Return, word for word, only the lines of the data below that lie between the line with "Task: Open the three-dot overflow menu" and the line with "1080x2400 pixels.", those two lines included.
**** Dataset records ****
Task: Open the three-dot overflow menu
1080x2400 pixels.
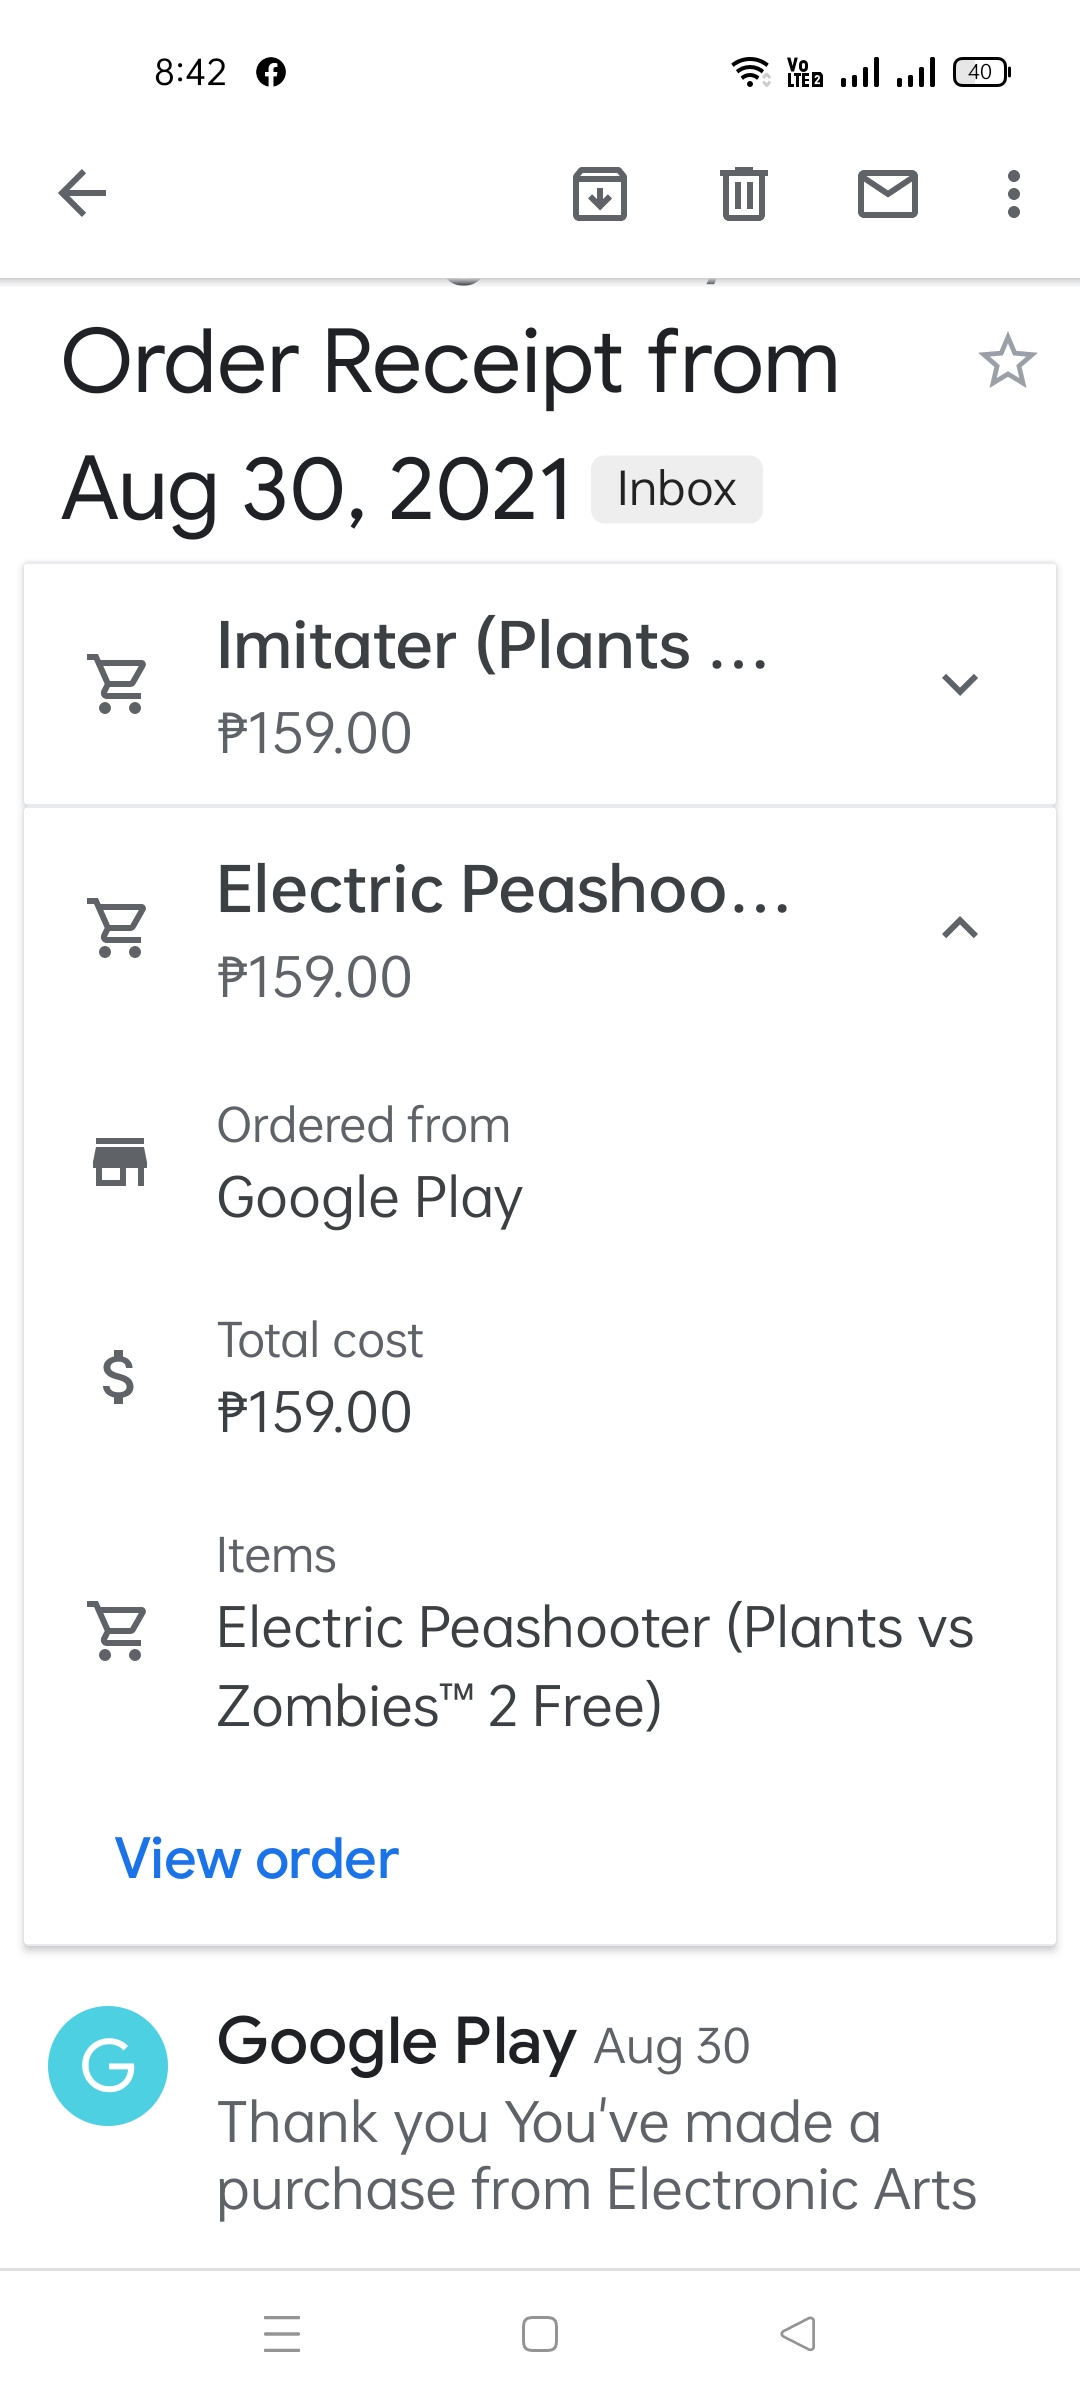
****
**** Dataset records ****
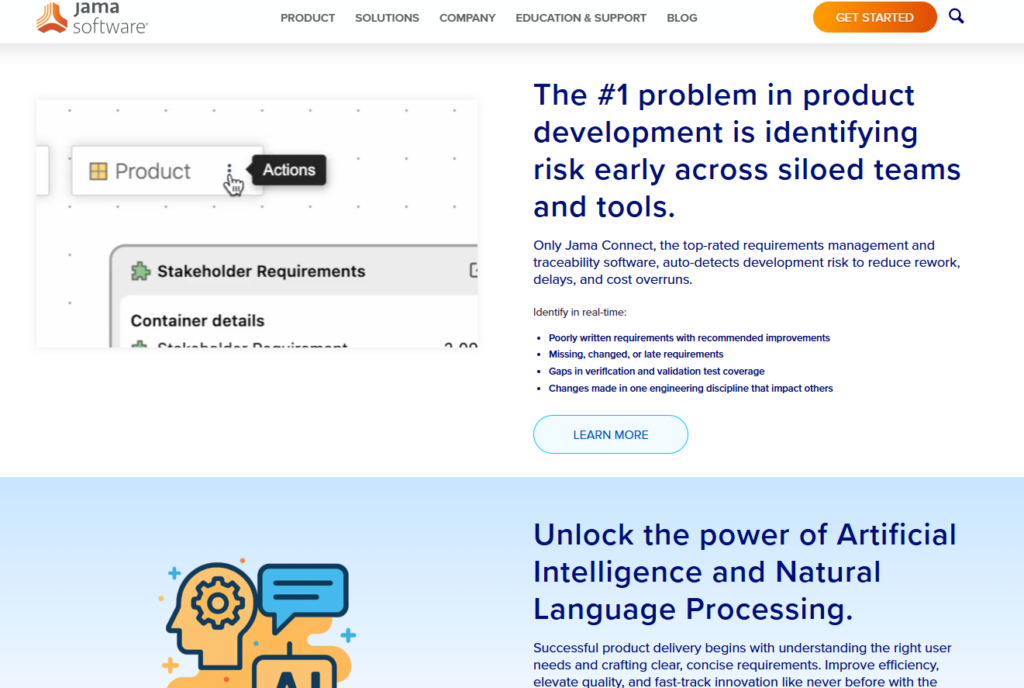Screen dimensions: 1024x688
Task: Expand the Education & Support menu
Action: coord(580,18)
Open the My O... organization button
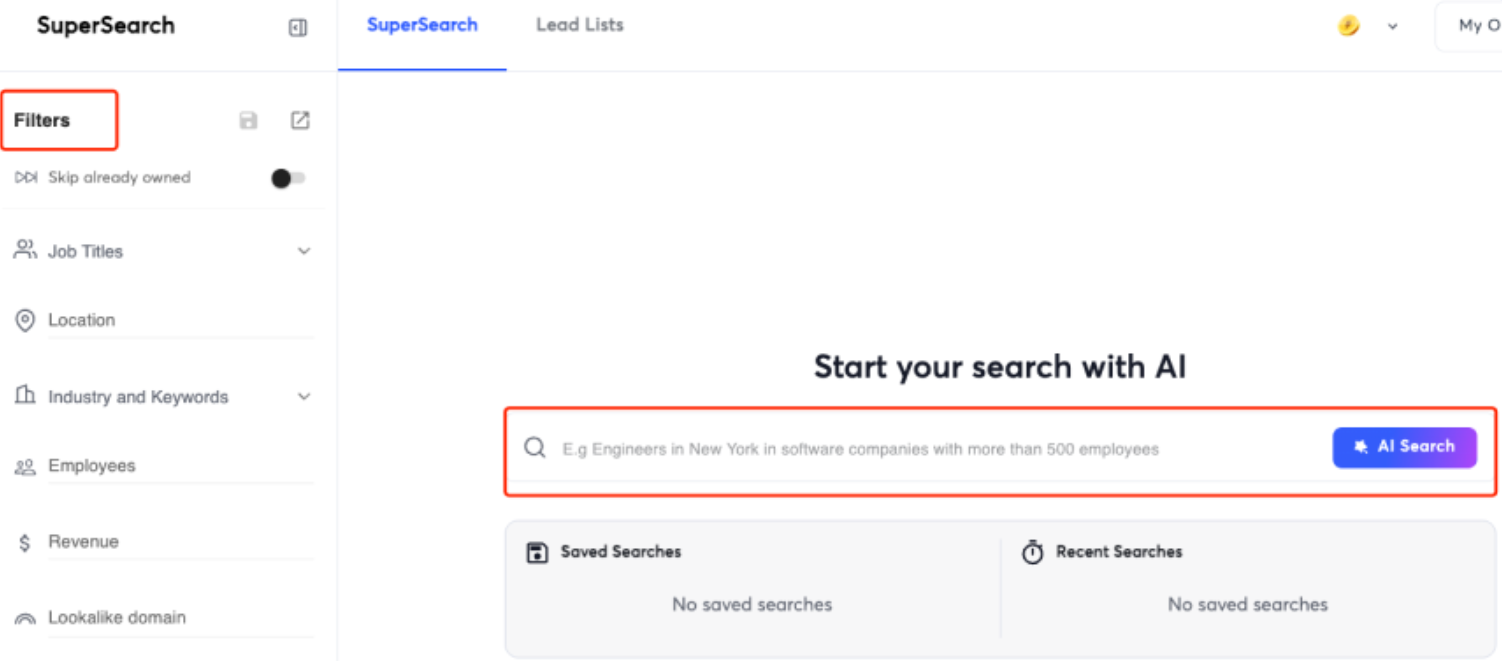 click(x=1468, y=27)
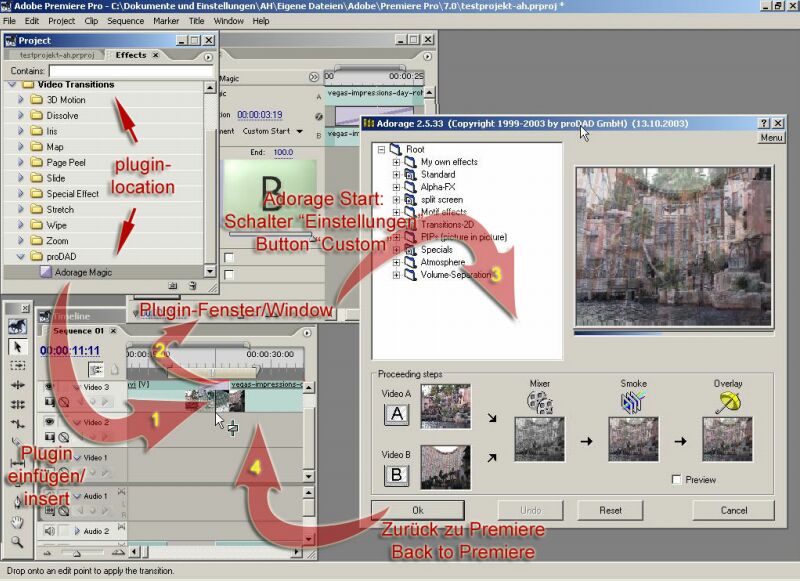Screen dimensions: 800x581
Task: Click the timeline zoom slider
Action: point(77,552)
****
Your solution —
Task: Open the three-dot overflow menu
1080x2400 pixels.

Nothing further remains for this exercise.